Try the API in Postman:
Run in PostmanRun in Postman

Once you invoke the API, you can view the newly added role in the application as shown in the image below.

718718

Remove operation

You can use this operation to remove the existing Role Mappings.

URL: https://{{tenant_id}}/UserProv/UpdateAppRoleMappings

Action Method: POST

{
      "appKey": "e2848205-55b9-434b-9cfc-113452c5a3b4",
              "operation":"remove", 
      "settings": {
        "RoleMappings": [       
            {
"RoleName": "Role1"                
            },
            {
"RoleName": "Role3"             
            },
            {
            "RoleName": "AWS Role"
            }
        ]
    }
          
}

Once you invoke the API, the above mentioned roles are removed from the application.

Update operation

You can use this operation to update the existing Role Mappings.

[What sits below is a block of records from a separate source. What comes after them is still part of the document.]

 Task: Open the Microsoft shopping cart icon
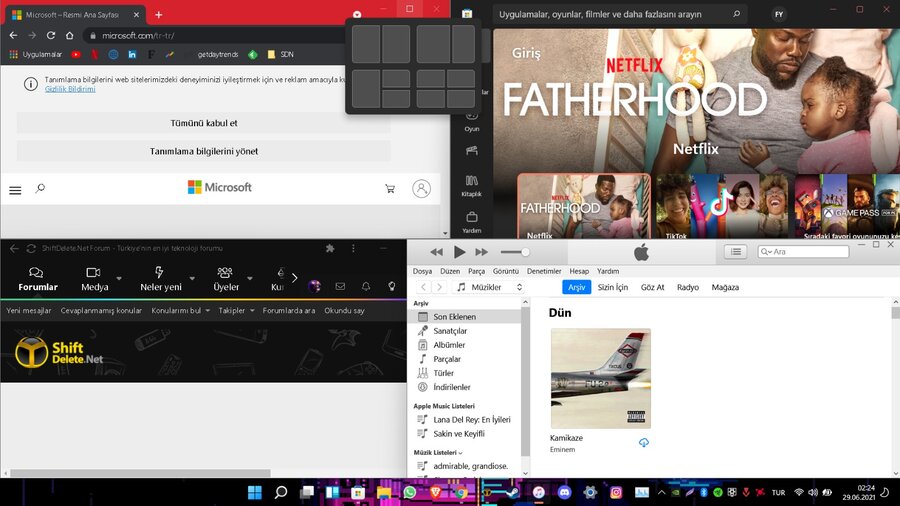(x=390, y=188)

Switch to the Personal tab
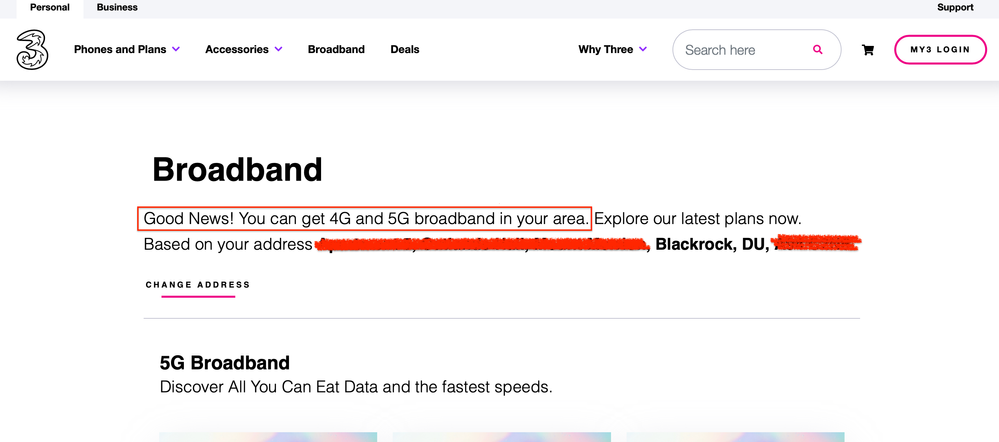[50, 8]
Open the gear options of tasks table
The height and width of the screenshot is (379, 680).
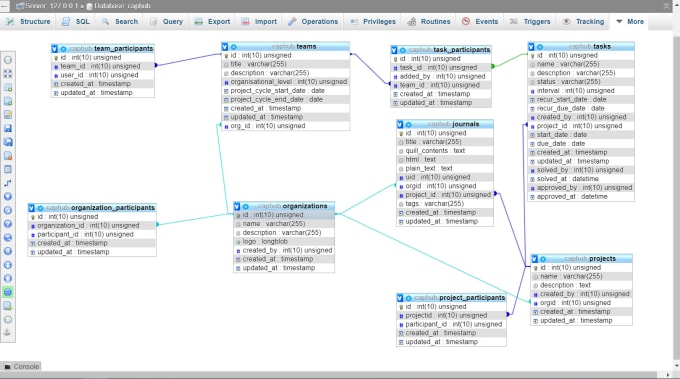[x=540, y=47]
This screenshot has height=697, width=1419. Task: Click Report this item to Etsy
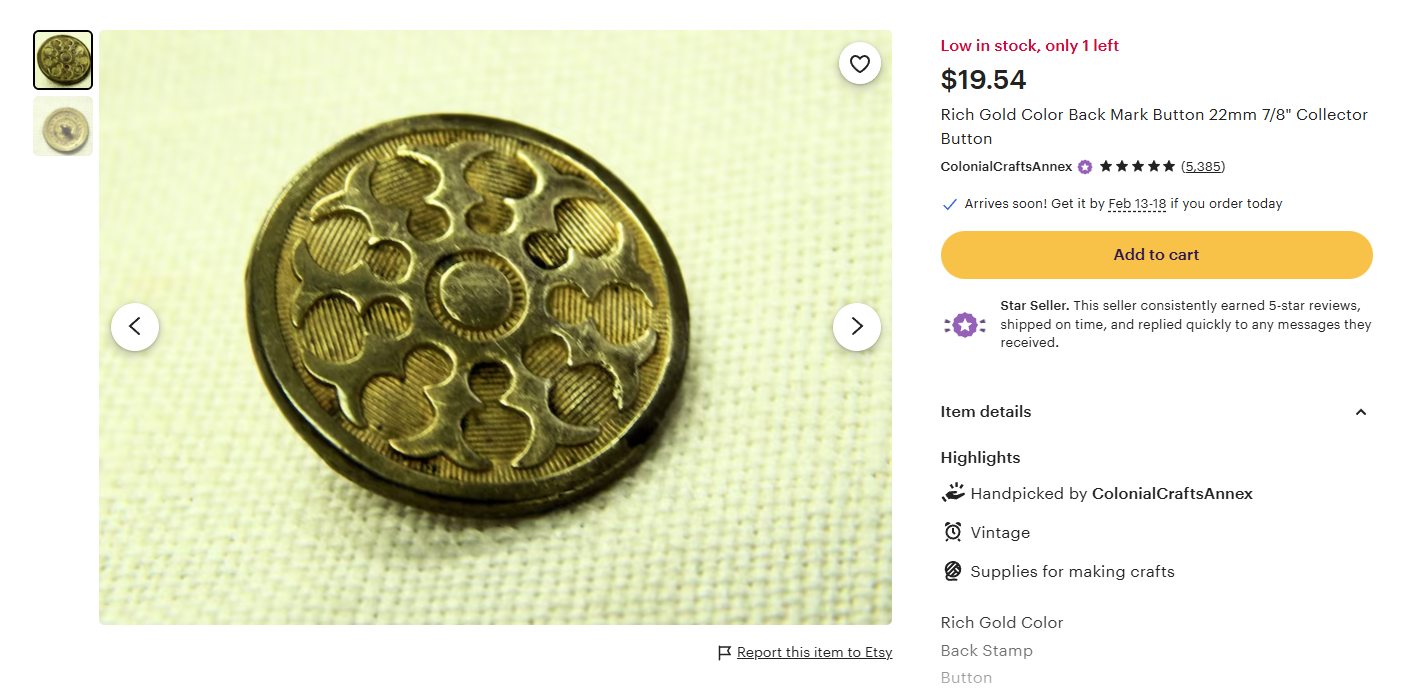[x=814, y=653]
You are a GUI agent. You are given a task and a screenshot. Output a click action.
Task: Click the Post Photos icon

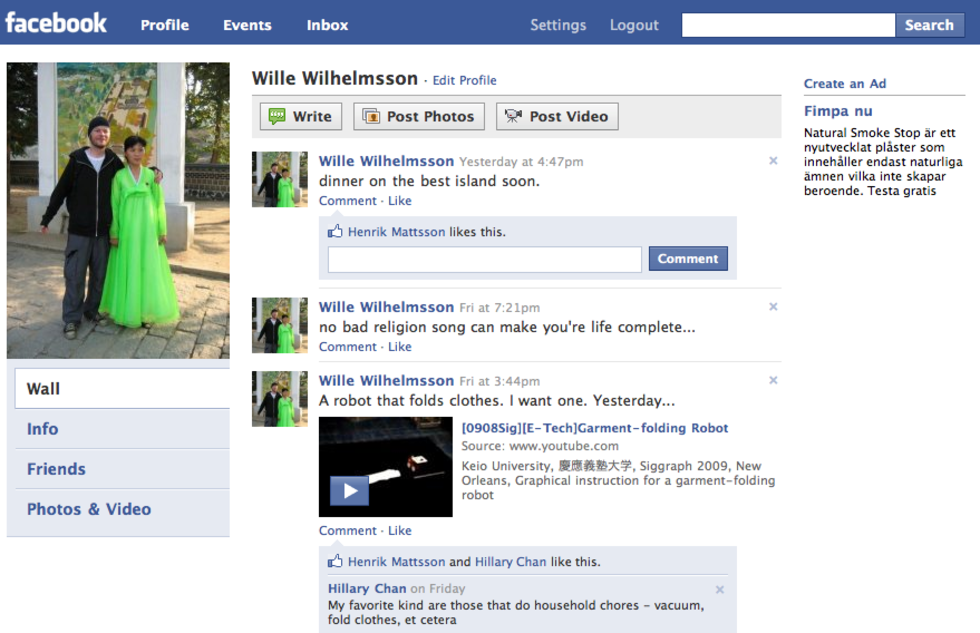371,117
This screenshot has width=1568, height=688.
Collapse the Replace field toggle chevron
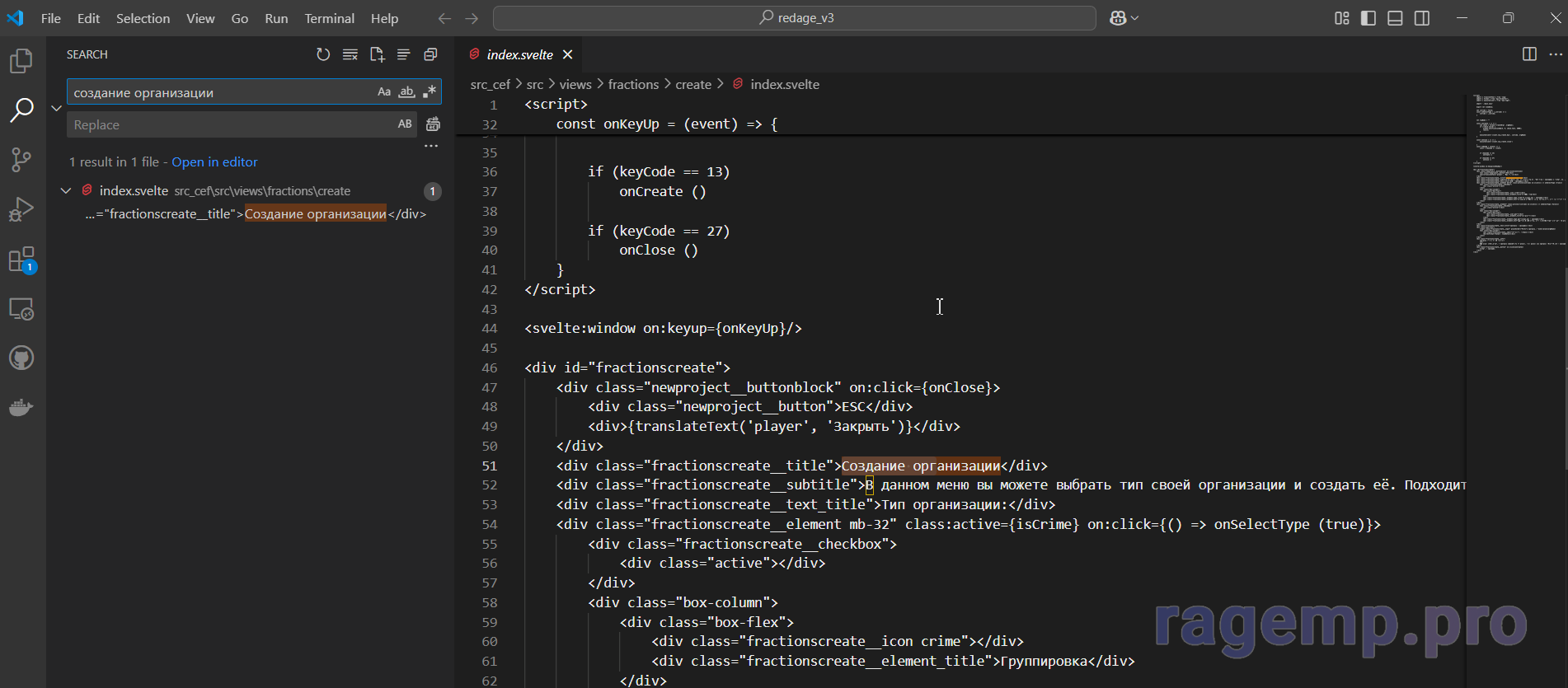pyautogui.click(x=56, y=108)
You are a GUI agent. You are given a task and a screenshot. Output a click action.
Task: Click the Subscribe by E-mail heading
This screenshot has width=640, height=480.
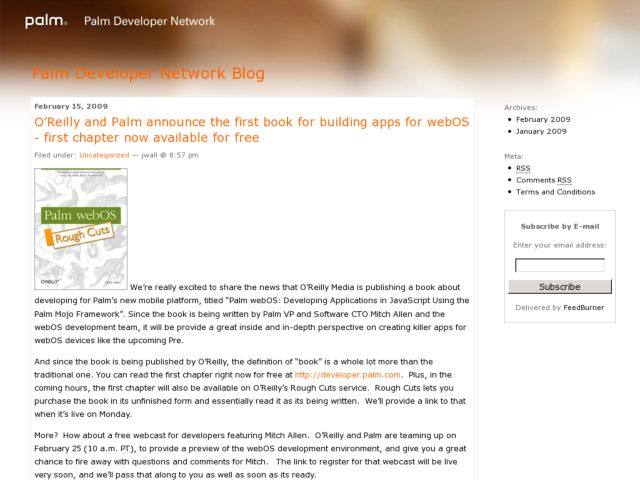(559, 226)
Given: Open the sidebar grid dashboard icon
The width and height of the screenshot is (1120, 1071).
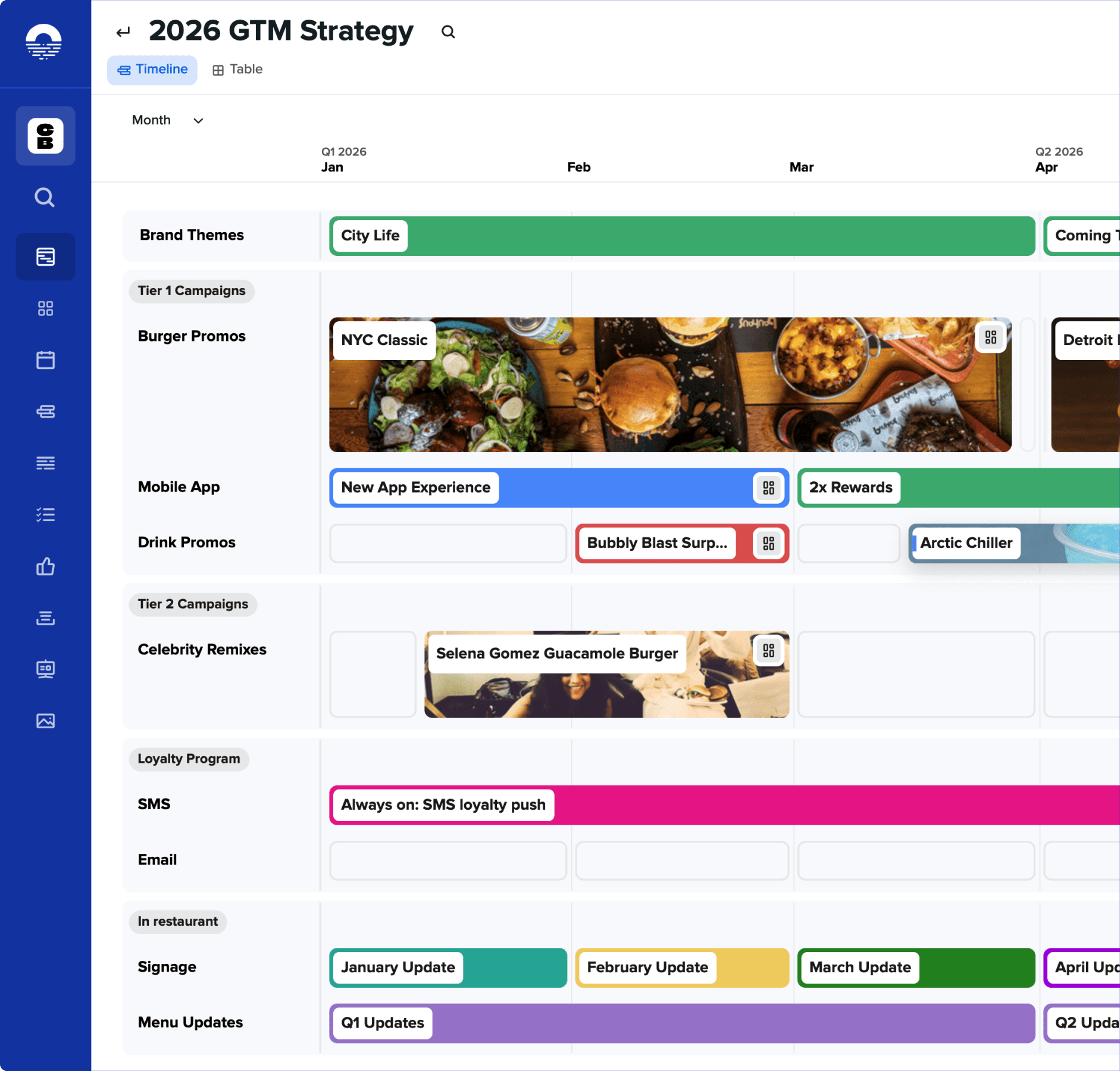Looking at the screenshot, I should [45, 308].
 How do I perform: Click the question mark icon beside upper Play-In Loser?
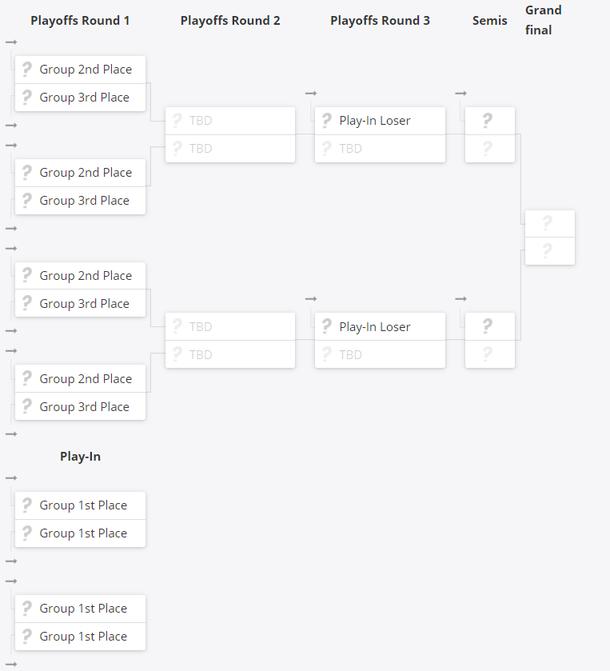point(326,120)
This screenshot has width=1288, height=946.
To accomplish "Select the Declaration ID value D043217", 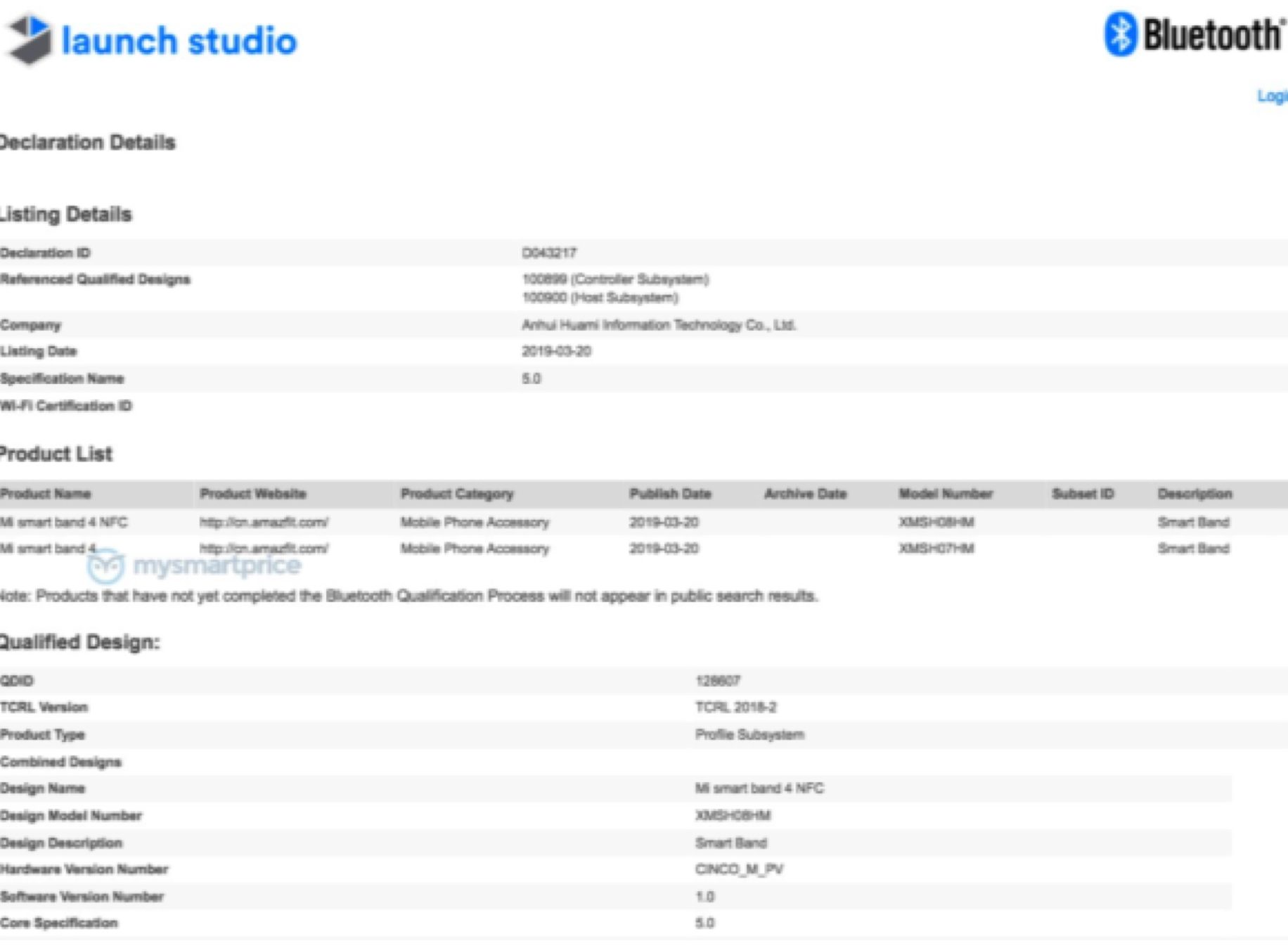I will coord(549,253).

URL: https://{{tenant_id}}/UserProv/UpdateAppRoleMappings

Action Method: POST

{
    "appKey": "e2848205-55b9-434b-9cfc-113452c5a3b4",
    "operation": "update",
    "settings": {
        "RoleMappings": [
            {
                                       "RoleName": "Role1",
            "DestinationGroups": [
                    {
"Friendly": "Role11"
                    }
                ] },
            {
                "RoleName": "Role3",
                "DestinationGroups": [
                    {
                        "Friendly": "Role31"
                    }
                ]
            }
        ]
    }
}

Once you invoke the API, the above mentioned roles are updated in the application.

Replace operation

You can use this operation to replace all existing mappings with new mappings specified in the payload.

URL: https://{{tenant_id}}/UserProv/UpdateAppRoleMappings

Action Method: POST

{
    "appKey": "e2848205-55b9-434b-9cfc-113452c5a3b4",
    "operation": "replace",
    "settings": {
        "RoleMappings": [
            {
                "RoleName": "Role1",
                "DestinationGroups": [
                    {
                        "Friendly": "Role1"
                    }
                ]               
            },
            {
                "RoleName": "Role3",
                "DestinationGroups": [
                    {
                        "Friendly": "Role3"
                    }
                ]               
            }
        ]
    }
}

Once you invoke the API, the above mentioned roles are replaced from the application.